Activity - Could you transcribe all the entries exactly, omitting the pictures?

Material provided -
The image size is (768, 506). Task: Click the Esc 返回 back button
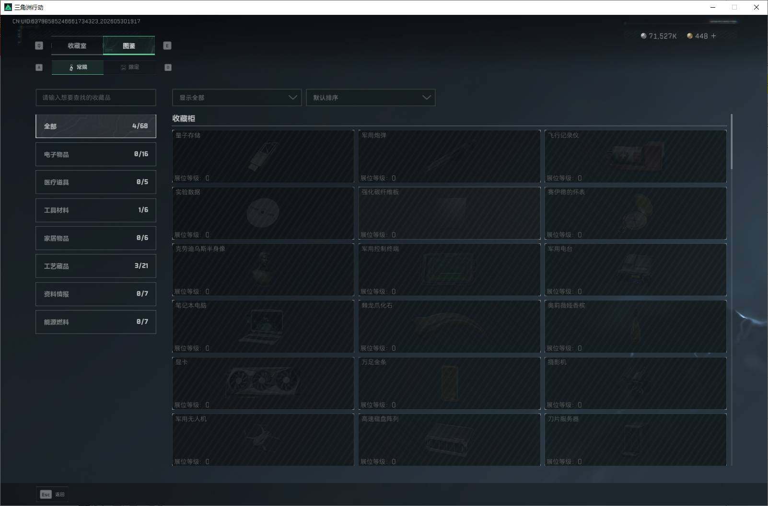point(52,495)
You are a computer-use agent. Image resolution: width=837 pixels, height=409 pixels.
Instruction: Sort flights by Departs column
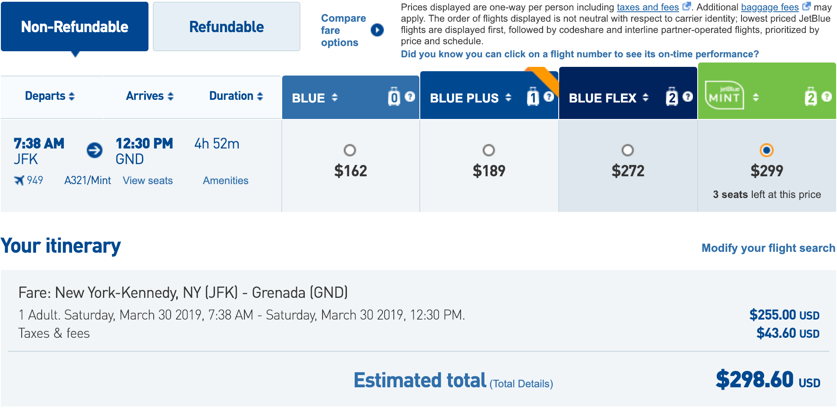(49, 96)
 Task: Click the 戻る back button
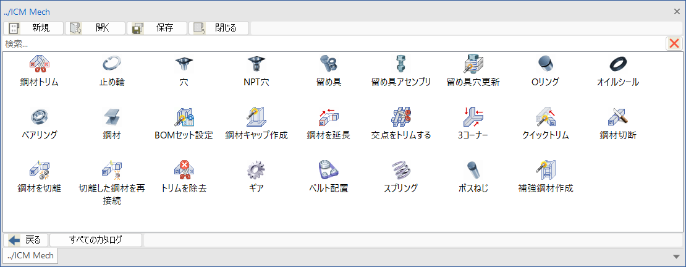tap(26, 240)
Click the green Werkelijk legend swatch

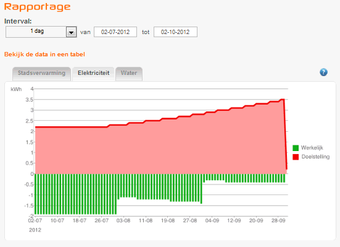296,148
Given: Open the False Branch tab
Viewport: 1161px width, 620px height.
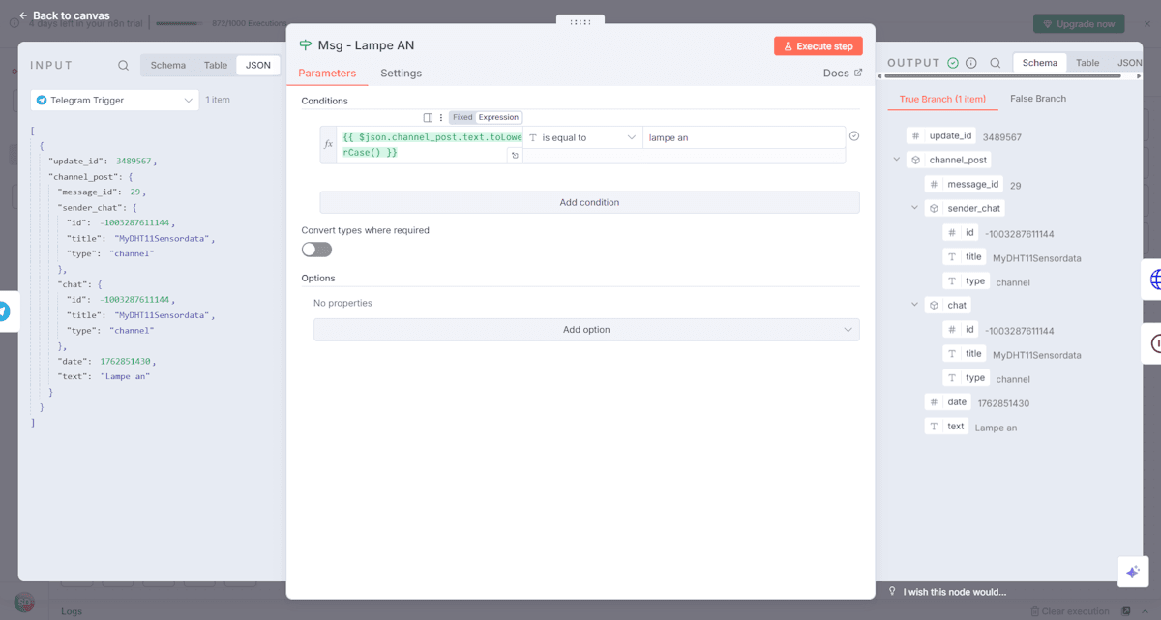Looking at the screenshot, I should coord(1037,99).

Response -
The image size is (768, 506). Task: Click the Esc 返回 back button
point(52,495)
You are a computer-use agent. Image resolution: width=837 pixels, height=409 pixels.
Instruction: Sort flights by Departs column
(49, 96)
 Task: Click the 戻る back button
tap(26, 240)
Click the green Werkelijk legend swatch

296,148
Given: Open the False Branch tab
Viewport: 1161px width, 620px height.
Looking at the screenshot, I should coord(1037,99).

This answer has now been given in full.